What the task asks
Which subscription packages are named in the forum thread below about Lifetime returning? List each one once.

# Lifetime Is Back On The Air



## DaveLin1997 (Feb 1, 2006)

According To The Retailer Website That Lifetime And Lifetime Movie Channel Will Be Back On 11:00 Pm Mst And We And Encore Movie Channel Will Be Still A Free Preview On There Regular Channel.


----------



## DaveLin1997 (Feb 1, 2006)

Lifetime Is Part Of American Top 60 Or Dish Latino Dos And Lifetime Movie Channel Is Part Of American Top 180 Or Higher. The Free Preview On Encore Love And We Is Thru February 28, 2006


----------



## retiredTech (Oct 27, 2003)

Lifetime's sorry 
well isn't that nice, they kissed and made up 

Note (encore Love isn't free for AT60 but WE is)


----------



## bobukcat (Dec 20, 2005)

Yep, they're back alright, I sure hope that E* won that battle!


----------



## chaddux (Oct 10, 2004)

DaveLin1997 said:


> We And Encore Movie Channel Will Be Still A Free Preview On There Regular Channel.


Actually, they are in free preview on 125 and 126.


----------



## TNGTony (Mar 23, 2002)

NOTE: Lifetime Movie Network is now on AT180. It used to be on AT120. Oxygen took the place of LMN on AT120.

See ya
Tony


----------



## rnbmusicfan (Jul 19, 2005)

bobukcat said:


> Yep, they're back alright, I sure hope that E* won that battle!


I knew there would be rapprochement. It's possible Lifetime and E* both compromised. Echostar accepts the price hikes for Lifetime and LMN, but LMN shifts to a higher tiered package.

I really hope E* doesn't capitulate to Comcast, unless Comcast offers all hockey, not just OLN hockey. That includes CCSN-Philadelphia Flyers hockey (and of course the full CSN-Philadelphia) to those in the Philadelphia region.

Lifetime lost some subscription revenue coming from Echostar, for that period of time. Echostar's loss isn't as easy to measure. There are the AT60 subs who lost a channel for a month or so, with no replacement. DirecTV doesn't have a comparable discount like package, and most cable systems don't offer such a value package. Whether Echostar lost a significant amount of those subscriptions to another provider, based on the Lifetime dispute is not known.

Echostar also is stuck carrying Oxygen and Fine Living, channels they may not have wanted to carry, otherwise.


----------



## James Long (Apr 17, 2003)

And Lifetime Real Women??? Not yet.


----------



## retiredTech (Oct 27, 2003)

AT60 has 125 WE free preview
But NO 126 Encore Love free preview (number 126 isn't even in my guide)
which would make sense as we didn't have LMN in AT60 nor Encore Love when LMN disappeared


----------



## ebaltz (Nov 23, 2004)

Now on to OLN


----------



## Chris Freeland (Mar 24, 2002)

I suspect E* got most of what they wanted, NO Lifetime Real Women being forced fed on them and Lifetime Movie Network moved from AT120 to 180, Lifetime blinked. Of course we can only speculate because we will never no all the details.


----------



## Geronimo (Mar 23, 2002)

I suspect that wew ill never know the details of teh settlement---as much as we would all like to.


----------



## Link (Feb 2, 2004)

I hope the whole thing is over. I got tired of it being such a big issue.

Provided data
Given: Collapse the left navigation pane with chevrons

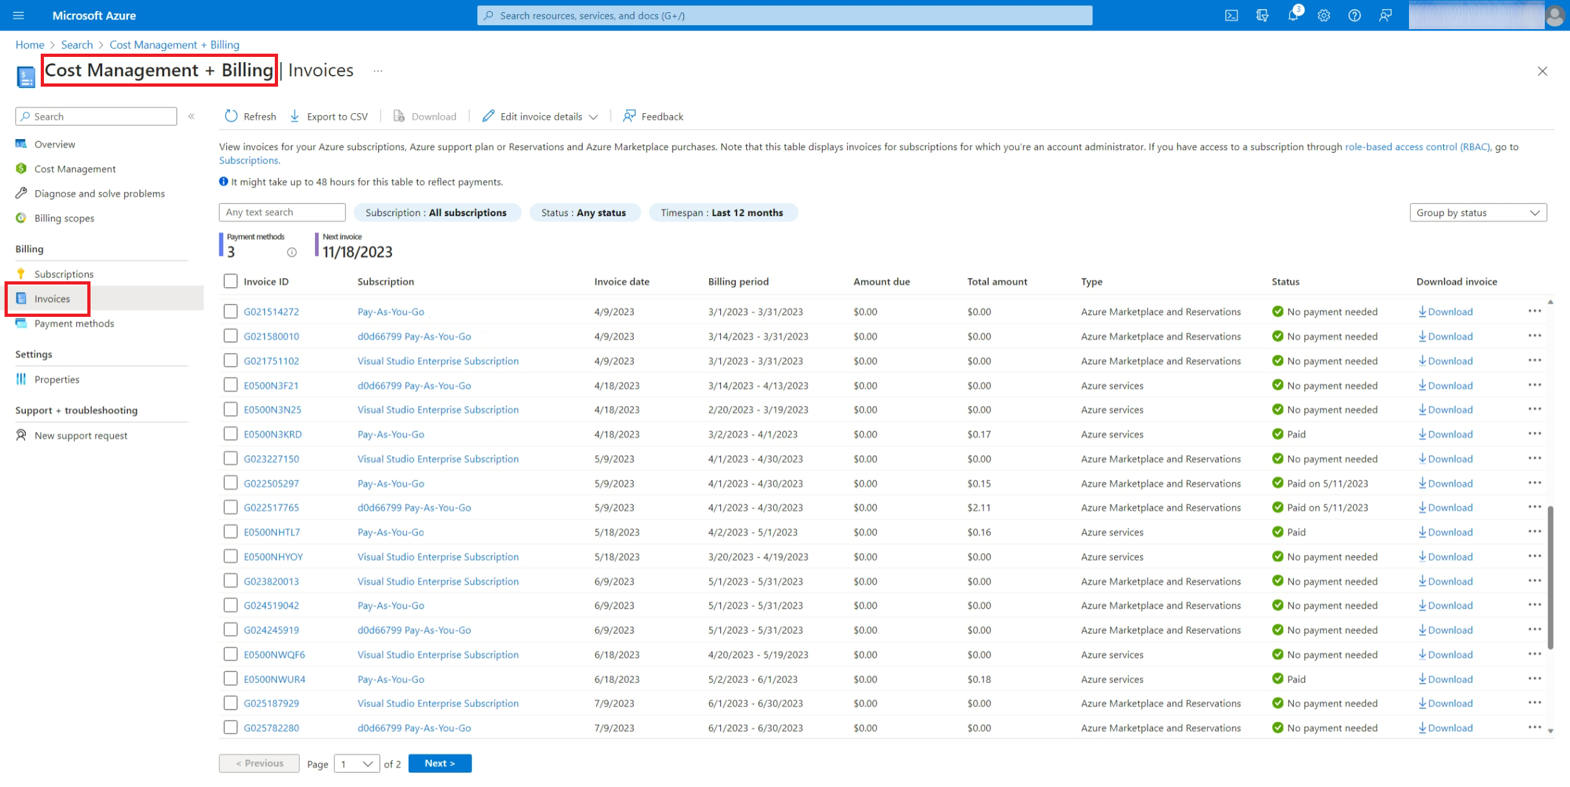Looking at the screenshot, I should click(191, 116).
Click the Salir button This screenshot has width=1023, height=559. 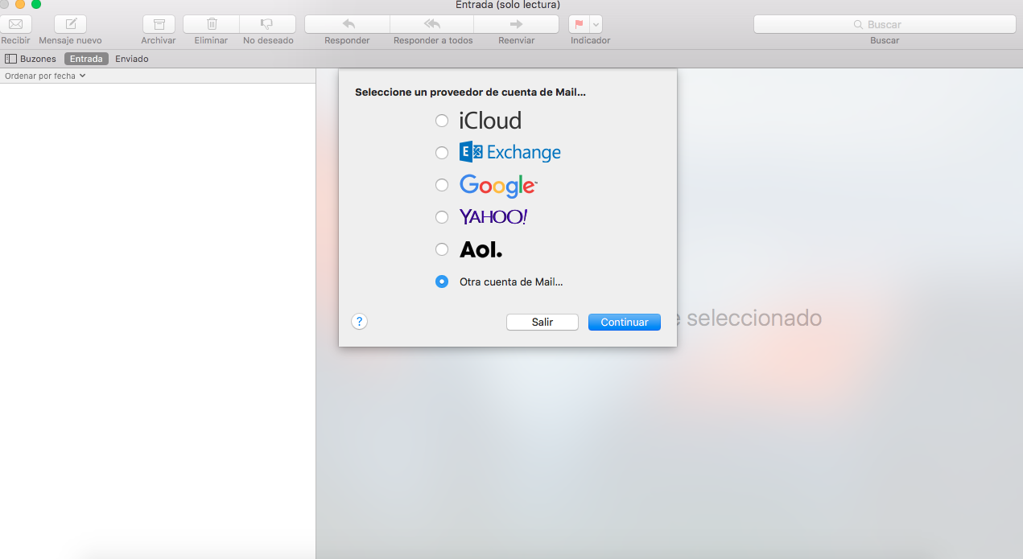click(542, 322)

Solution for this exercise
- American Top 60 (AT60)
- Dish Latino Dos
- American Top 180 (AT180)
- AT120